Her name was on one of the disputed 106 voter registration forms gathered on behalf of the Republican Party that have spawned a statewide voter fraud investigation.

While the form with Huguenin's name on it shows her requesting a new voter card this year, her mother said her daughter was already dead. Also, the Coconut Creek address listed on the form was out of date, because she said her daughter had moved to Atlanta several years ago.

"She couldn't have signed it," Eugenia Huguenin, of Michigan, said about the voter registration form that is now among thousands under investigation. "I don't know how they got her name."

Others whose names ended up on disputed voter forms -- from a retired police officer in Boynton Beach to a nanny in Fort Lauderdale -- are also wondering how their identities got swept into a voter fraud probe that has prompted a criminal investigation by the Florida Department of Law Enforcement.

Too many voter registration forms failed to include basic identification information and too many signatures for different people looked too similar -- and that drew the attention of the Palm Beach County Supervisor of Elections Office.

"It was enough to cause concern," Palm Beach County Supervisor of Elections Susan Bucher said.

That prompted a closer inspection of the 106 forms filed in August and September by a voter-drive company hired by the Republican Party.
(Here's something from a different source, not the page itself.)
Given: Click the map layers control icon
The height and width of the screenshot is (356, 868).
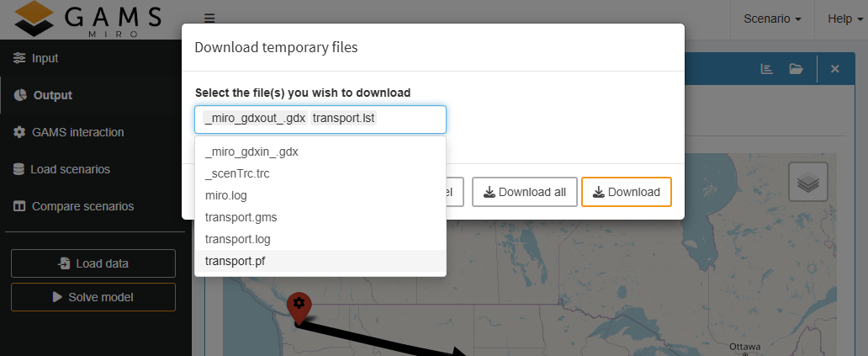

Elections officials found more questionable signatures, along with out of state residents requesting Florida voter cards. They also discovered addresses for car dealerships, gas stations, law offices and other commercial buildings listed as home addresses.

Some of the forms have since been verified as legitimate requests for actual voters.

But now nearly 2,600 voter registration forms filed in Palm Beach County on behalf of the Republican Party are under scrutiny and similar discrepancies on voter forms have been found in at least 11 Florida counties.

Carl Downes said he and his wife Deborah recently received a phone call from the FDLE telling them their names were among those on the disputed voter registration forms.

Downes, who said he is a retired police officer, said he and his wife never asked to join the Republican Party, as the form indicated. They have long been registered as No Party Affiliation, he said.

Downes said he and his wife never met with anyone asking them to change their registration and they "never applied for anything." And Downes said he would have remembered because the August date listed on the form with his name was his son's birthday.

"Somebody forged our names on voter registration forms," Downes said. "This was just done behind our backs. ... It's extremely upsetting. That's an invasion of my privacy."

Michelle Debroka was also surprised to learn her name ended up on one of the disputed voter registration forms.

Debroka said the Fort Lauderdale address listed with her name on the form was her previous home. She said she never met with anyone from the voter drive and did not ask for a new voter card, as the form indicates.

"I don't know where [they] got my name," said Debroka who works as a nanny.

Authorities are investigating Strategic Allied Consulting, the company hired by the Republican Party to register voters.

The signatures on many of the forms that a company representative submitted were so similar that it raised suspicions, Bucher said. When she started Googling addresses she found even more problems; many commercial buildings listed as residences. Bucher said it was as if whoever filled out the form didn't think the information would be checked.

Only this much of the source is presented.